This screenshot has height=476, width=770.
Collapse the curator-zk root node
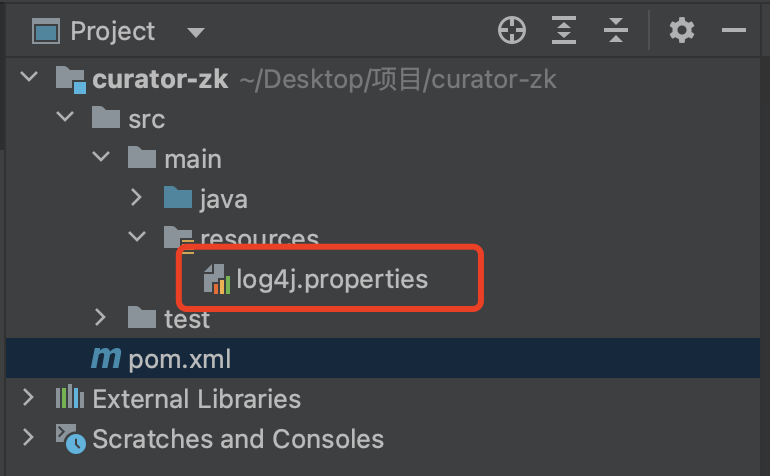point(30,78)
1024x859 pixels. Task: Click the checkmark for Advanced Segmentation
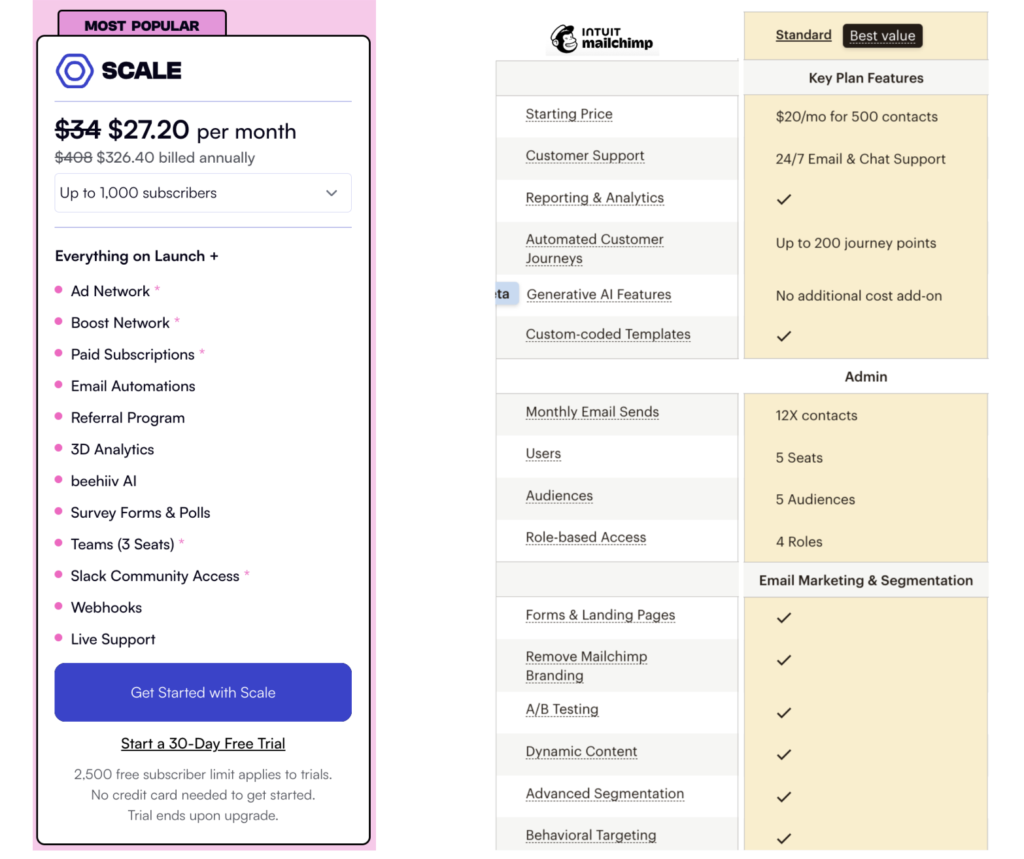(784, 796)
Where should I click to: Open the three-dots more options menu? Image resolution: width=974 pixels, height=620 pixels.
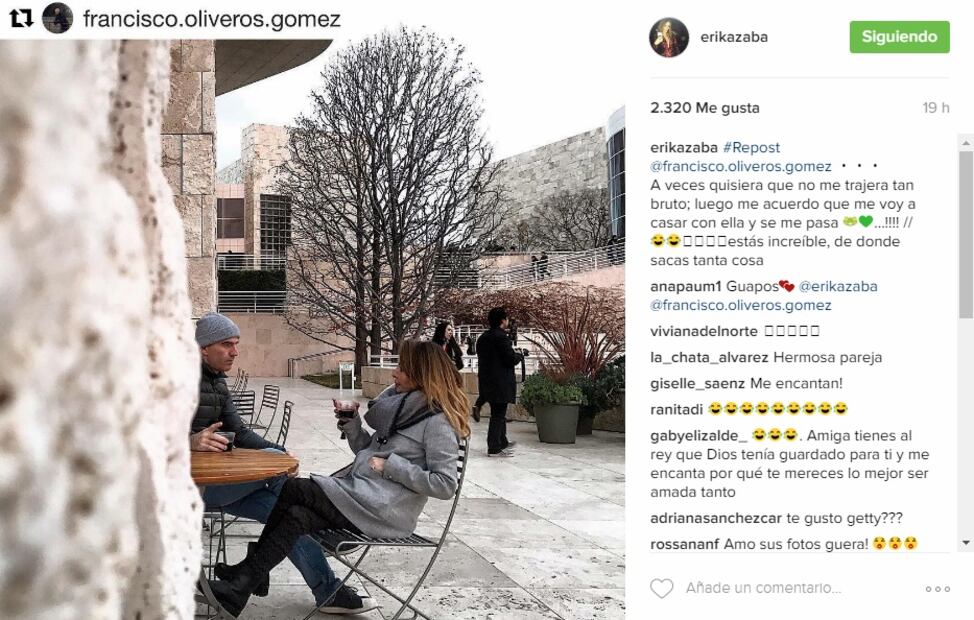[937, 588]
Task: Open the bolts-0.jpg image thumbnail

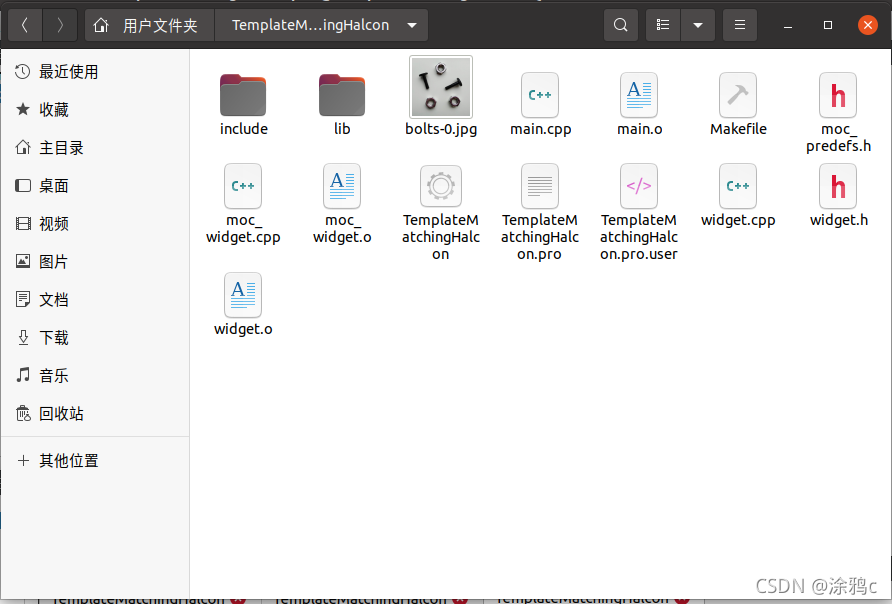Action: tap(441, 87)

####

#### ASSIGNMENT:
Please write out the whole listing exactly, but not the pictures in it.

#### SOLUTION FOR THIS EXERCISE:
This screenshot has height=476, width=770.
Collapse the curator-zk root node
point(30,78)
1024x859 pixels. Task: Click the checkmark for Advanced Segmentation
(784, 796)
Where should I click to: Open the three-dots more options menu? Image resolution: width=974 pixels, height=620 pixels.
[937, 588]
Task: Open the bolts-0.jpg image thumbnail

Action: tap(441, 87)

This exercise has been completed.